Il y a quelques centaines de millions d’années, certaines formes de reproduction cellulaire, de nutrition, d’échange et de communication ont pris l’ascendant sur d’autres, plus rudimentaires. Aujourd’hui, au cœur même de l’humanité, une certaine forme de complexité semble à son tour en passe de dominer le reste de la diversité. Est-ce à dire que la civilisation occidentale, pour ne pas la nommer, était la meilleure voie à emprunter par la complexité ? En l’état actuel sans doute pas, quand les forces de régression et de mort n’ont de cesse de nous tirer davantage vers le néant. Hormis cette volonté de conquête et de domination qui le dépeint le mieux, qu’est-ce que le modèle occidental peut bien avoir de plus sur tous les autres au point d’être aujourd’hui le point de passage apparemment obligé de la complexité ? Est-ce justement ce matérialisme excessif ? Est-ce cette volonté inaliénable de vouloir à ce point transformer la matière qui fait de notre culture un « modèle » imposé à toutes les espèces comme à toutes les sociétés humaines ? Si l’Occident est loin d’être un idéal de civilisation, il nous faut désormais nous rendre à l’évidence. Sauf accident, il est le chemin que la complexité a « naturellement » (mais peut-être momentanément) choisi d’emprunter. D’autres sociétés, « primitives », étaient remarquablement plus solidaires, organisées, épanouies et heureuses en plus d’être en parfaite harmonie avec le reste de la création. Mais ne se seraient-elles pas avérées autant d’impasses si leur modèle avait pu être transposé à l’accroissement exponentiel de la démographie humaine ? Passée une certaine densité de population, leurs structures n’auraient peut-être pas résisté. Le saurons-nous jamais ?

------------------------

Travail demandé >>
A: Répondez aux questions suivantes à partir du passage :
(i) Quelle volonté dépeint le mieux le modèle occidental ?
(ii) Comment les sociétés « primitives » sont-elles décrites ?
(iii) Au-delà de quel seuil leurs structures n'auraient-elles peut-être pas résisté ?
B: Résumez le passage en deux phrases.

Données fournies >>
------------------------

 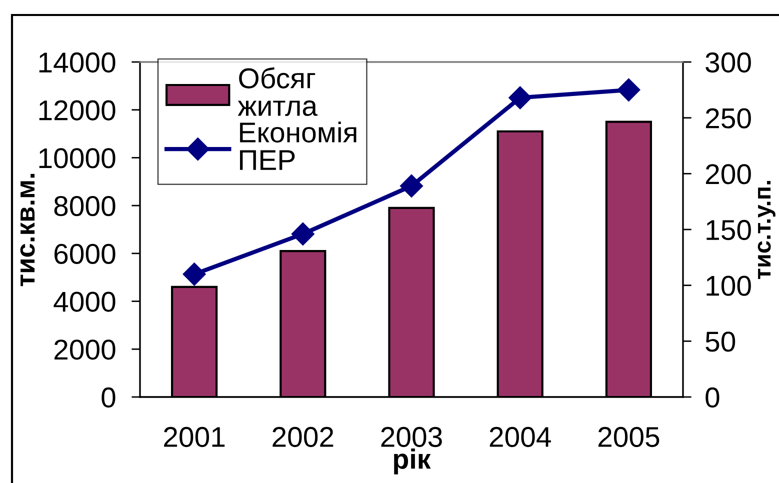 What do you see at coordinates (721, 342) in the screenshot?
I see `y2-tick-label: 50` at bounding box center [721, 342]. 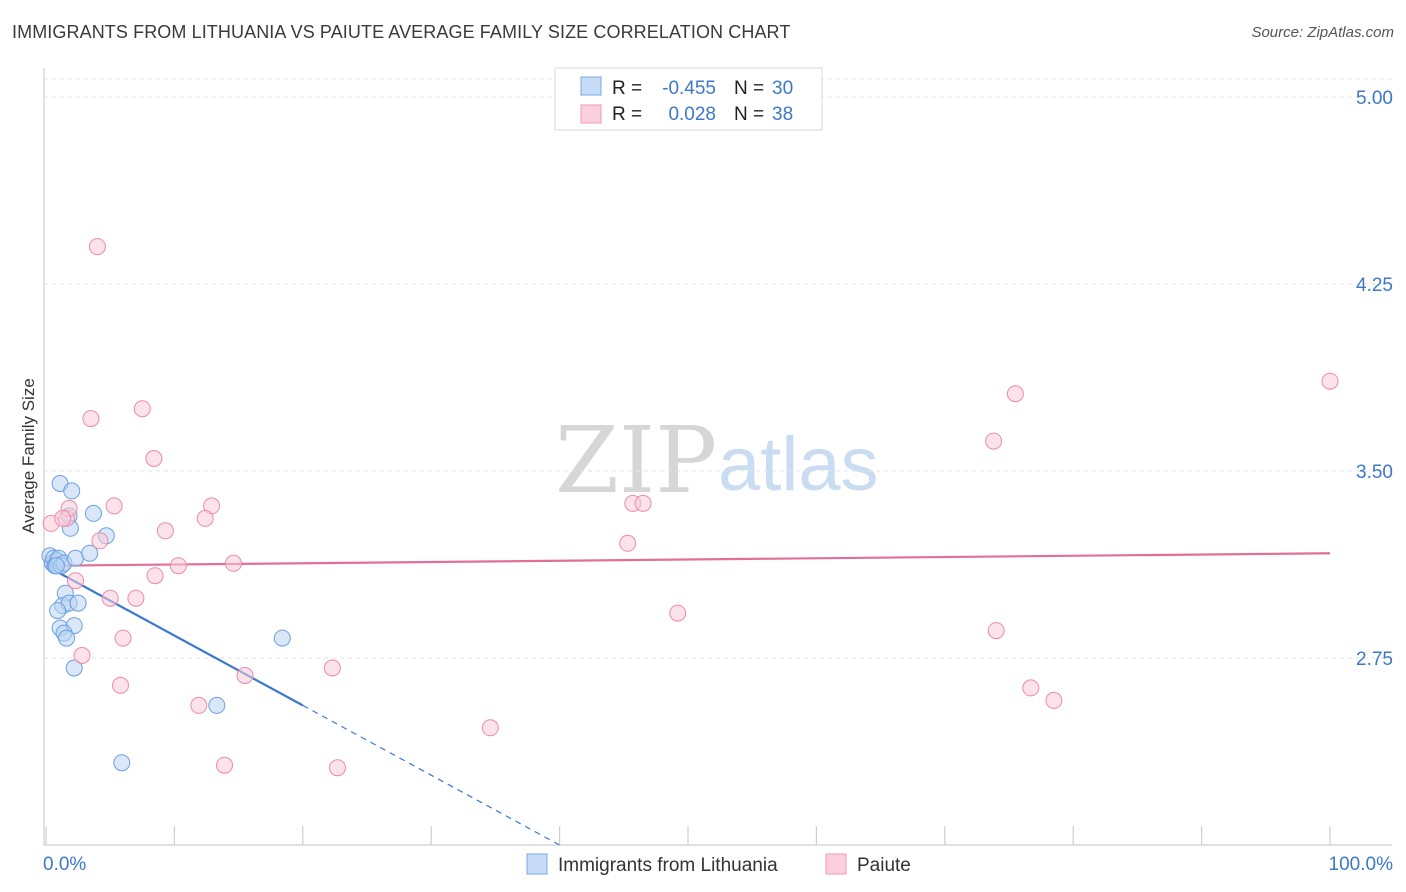 What do you see at coordinates (1374, 98) in the screenshot?
I see `y-tick-label: 5.00` at bounding box center [1374, 98].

------------------------

Réponses numérotées >>
A:
(i) La volonté de conquête et de domination.
(ii) Elles étaient remarquablement plus solidaires, organisées, épanouies et heureuses, en plus d'être en parfaite harmonie avec le reste de la création.
(iii) Passée une certaine densité de population.

B: Le passage constate qu'une certaine forme de complexité, portée par la civilisation occidentale, semble aujourd'hui dominer le reste de la diversité, même si l'Occident est loin d'être un idéal de civilisation. Il reconnaît que des sociétés « primitives » étaient plus solidaires et plus heureuses, mais se demande si leur modèle aurait résisté à l'accroissement exponentiel de la démographie humaine.